— Extracted entries —

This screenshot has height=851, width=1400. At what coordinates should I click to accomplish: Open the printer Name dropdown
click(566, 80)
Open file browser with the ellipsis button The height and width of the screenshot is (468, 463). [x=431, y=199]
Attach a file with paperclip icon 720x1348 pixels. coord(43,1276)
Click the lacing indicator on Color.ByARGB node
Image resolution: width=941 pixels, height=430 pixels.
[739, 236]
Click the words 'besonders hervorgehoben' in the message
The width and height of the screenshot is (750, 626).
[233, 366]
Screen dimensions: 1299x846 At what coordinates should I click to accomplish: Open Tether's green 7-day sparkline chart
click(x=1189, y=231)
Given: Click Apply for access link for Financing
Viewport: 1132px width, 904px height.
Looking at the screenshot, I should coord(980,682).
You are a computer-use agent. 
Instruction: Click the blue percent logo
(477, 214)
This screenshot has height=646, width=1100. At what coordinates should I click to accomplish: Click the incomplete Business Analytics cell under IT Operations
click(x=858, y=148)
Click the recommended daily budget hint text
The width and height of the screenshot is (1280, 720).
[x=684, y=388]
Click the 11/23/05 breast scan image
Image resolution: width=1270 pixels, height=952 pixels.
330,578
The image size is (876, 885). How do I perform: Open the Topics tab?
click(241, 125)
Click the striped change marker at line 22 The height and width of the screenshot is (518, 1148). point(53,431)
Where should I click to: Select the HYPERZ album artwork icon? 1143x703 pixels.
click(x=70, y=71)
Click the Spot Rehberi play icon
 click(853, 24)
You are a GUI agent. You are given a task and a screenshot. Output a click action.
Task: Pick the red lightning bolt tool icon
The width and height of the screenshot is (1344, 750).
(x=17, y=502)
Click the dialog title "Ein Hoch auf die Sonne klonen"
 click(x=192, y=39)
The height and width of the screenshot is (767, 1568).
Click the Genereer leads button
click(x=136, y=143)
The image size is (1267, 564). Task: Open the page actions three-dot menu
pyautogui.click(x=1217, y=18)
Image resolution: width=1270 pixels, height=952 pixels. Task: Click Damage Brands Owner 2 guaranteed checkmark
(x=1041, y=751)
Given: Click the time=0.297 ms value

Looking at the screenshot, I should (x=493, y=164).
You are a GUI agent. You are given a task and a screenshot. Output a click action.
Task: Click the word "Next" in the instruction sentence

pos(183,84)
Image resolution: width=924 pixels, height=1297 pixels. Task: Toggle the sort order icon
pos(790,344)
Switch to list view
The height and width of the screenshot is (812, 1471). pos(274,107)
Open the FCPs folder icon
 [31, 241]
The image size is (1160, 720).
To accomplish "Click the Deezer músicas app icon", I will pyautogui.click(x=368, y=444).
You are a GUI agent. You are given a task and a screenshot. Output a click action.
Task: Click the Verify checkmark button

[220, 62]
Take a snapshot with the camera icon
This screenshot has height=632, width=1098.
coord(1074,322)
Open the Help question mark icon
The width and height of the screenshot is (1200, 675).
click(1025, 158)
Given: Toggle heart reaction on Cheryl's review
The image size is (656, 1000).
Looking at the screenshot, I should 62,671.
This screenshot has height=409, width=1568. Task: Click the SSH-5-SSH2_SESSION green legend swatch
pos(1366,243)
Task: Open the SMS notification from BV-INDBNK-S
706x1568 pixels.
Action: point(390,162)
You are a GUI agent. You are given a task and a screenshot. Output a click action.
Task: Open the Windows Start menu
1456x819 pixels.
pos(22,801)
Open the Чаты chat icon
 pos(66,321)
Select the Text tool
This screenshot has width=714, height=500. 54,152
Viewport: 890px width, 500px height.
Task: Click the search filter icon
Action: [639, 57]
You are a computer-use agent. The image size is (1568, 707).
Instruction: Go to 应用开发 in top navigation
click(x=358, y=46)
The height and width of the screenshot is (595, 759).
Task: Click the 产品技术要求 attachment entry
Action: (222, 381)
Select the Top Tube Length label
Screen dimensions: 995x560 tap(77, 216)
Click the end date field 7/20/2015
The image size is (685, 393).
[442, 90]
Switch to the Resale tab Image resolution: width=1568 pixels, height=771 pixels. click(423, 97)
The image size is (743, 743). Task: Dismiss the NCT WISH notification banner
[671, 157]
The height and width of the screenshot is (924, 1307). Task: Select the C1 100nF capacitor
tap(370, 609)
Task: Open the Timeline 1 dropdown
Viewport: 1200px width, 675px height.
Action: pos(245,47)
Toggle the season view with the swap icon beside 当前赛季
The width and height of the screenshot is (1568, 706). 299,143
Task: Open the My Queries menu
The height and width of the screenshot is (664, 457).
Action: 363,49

— Work to complete —
Convert every one of the records above into a numbered list with one item per line, omitting blank lines.

— Written reply —
1. This screenshot has height=851, width=1400. At what coordinates should I click to accomplish: Open the printer Name dropdown
2. click(566, 80)
3. Open file browser with the ellipsis button The height and width of the screenshot is (468, 463). [x=431, y=199]
4. Attach a file with paperclip icon 720x1348 pixels. coord(43,1276)
5. Click the lacing indicator on Color.ByARGB node
6. Image resolution: width=941 pixels, height=430 pixels.
7. [739, 236]
8. Click the words 'besonders hervorgehoben' in the message
9. The width and height of the screenshot is (750, 626).
10. [233, 366]
11. Screen dimensions: 1299x846 At what coordinates should I click to accomplish: Open Tether's green 7-day sparkline chart
12. click(x=1189, y=231)
13. Given: Click Apply for access link for Financing
14. Viewport: 1132px width, 904px height.
15. Looking at the screenshot, I should coord(980,682).
16. You are a computer-use agent. 
17. Instruction: Click the blue percent logo
18. (477, 214)
19. This screenshot has height=646, width=1100. At what coordinates should I click to accomplish: Click the incomplete Business Analytics cell under IT Operations
20. click(x=858, y=148)
21. Click the recommended daily budget hint text
22. The width and height of the screenshot is (1280, 720).
23. [x=684, y=388]
24. Click the 11/23/05 breast scan image
25. Image resolution: width=1270 pixels, height=952 pixels.
26. 330,578
27. The image size is (876, 885). How do I perform: Open the Topics tab?
28. click(241, 125)
29. Click the striped change marker at line 22 The height and width of the screenshot is (518, 1148). point(53,431)
30. Where should I click to: Select the HYPERZ album artwork icon? 1143x703 pixels.
31. click(x=70, y=71)
32. Click the Spot Rehberi play icon
33.  click(853, 24)
34. You are a GUI agent. You are given a task and a screenshot. Output a click action.
35. Task: Pick the red lightning bolt tool icon
36. The width and height of the screenshot is (1344, 750).
37. (x=17, y=502)
38. Click the dialog title "Ein Hoch auf die Sonne klonen"
39.  click(x=192, y=39)
40. The height and width of the screenshot is (767, 1568).
41. Click the Genereer leads button
42. click(x=136, y=143)
43. The image size is (1267, 564). Task: Open the page actions three-dot menu
44. pyautogui.click(x=1217, y=18)
45. Image resolution: width=1270 pixels, height=952 pixels. Task: Click Damage Brands Owner 2 guaranteed checkmark
46. (x=1041, y=751)
47. Given: Click the time=0.297 ms value
48. Looking at the screenshot, I should (x=493, y=164).
49. You are a GUI agent. You are given a task and a screenshot. Output a click action.
50. Task: Click the word "Next" in the instruction sentence
51. pos(183,84)
52. Image resolution: width=924 pixels, height=1297 pixels. Task: Toggle the sort order icon
53. pos(790,344)
54. Switch to list view
55. The height and width of the screenshot is (812, 1471). pos(274,107)
56. Open the FCPs folder icon
57.  [31, 241]
58. The image size is (1160, 720).
59. To accomplish "Click the Deezer músicas app icon", I will pyautogui.click(x=368, y=444).
60. You are a GUI agent. You are given a task and a screenshot. Output a click action.
61. Task: Click the Verify checkmark button
62. [220, 62]
63. Take a snapshot with the camera icon
64. This screenshot has height=632, width=1098.
65. coord(1074,322)
66. Open the Help question mark icon
67. The width and height of the screenshot is (1200, 675).
68. click(1025, 158)
69. Given: Toggle heart reaction on Cheryl's review
70. The image size is (656, 1000).
71. Looking at the screenshot, I should 62,671.
72. This screenshot has height=409, width=1568. Task: Click the SSH-5-SSH2_SESSION green legend swatch
73. pos(1366,243)
74. Task: Open the SMS notification from BV-INDBNK-S
75. 706x1568 pixels.
76. Action: point(390,162)
77. You are a GUI agent. You are given a task and a screenshot. Output a click action.
78. Task: Open the Windows Start menu
79. 1456x819 pixels.
80. pos(22,801)
81. Open the Чаты chat icon
82.  pos(66,321)
83. Select the Text tool
84. This screenshot has width=714, height=500. 54,152
85. Viewport: 890px width, 500px height.
86. Task: Click the search filter icon
87. Action: [639, 57]
88. You are a computer-use agent. The image size is (1568, 707).
89. Instruction: Go to 应用开发 in top navigation
90. click(x=358, y=46)
91. The height and width of the screenshot is (595, 759).
92. Task: Click the 产品技术要求 attachment entry
93. Action: (222, 381)
94. Select the Top Tube Length label
95. Screen dimensions: 995x560 tap(77, 216)
96. Click the end date field 7/20/2015
97. The image size is (685, 393).
98. [442, 90]
99. Switch to the Resale tab Image resolution: width=1568 pixels, height=771 pixels. click(423, 97)
100. The image size is (743, 743). Task: Dismiss the NCT WISH notification banner
101. [671, 157]
102. The height and width of the screenshot is (924, 1307). Task: Select the C1 100nF capacitor
103. tap(370, 609)
104. Task: Open the Timeline 1 dropdown
105. Viewport: 1200px width, 675px height.
106. Action: pos(245,47)
107. Toggle the season view with the swap icon beside 当前赛季
108. The width and height of the screenshot is (1568, 706). 299,143
109. Task: Open the My Queries menu
110. The height and width of the screenshot is (664, 457).
111. Action: 363,49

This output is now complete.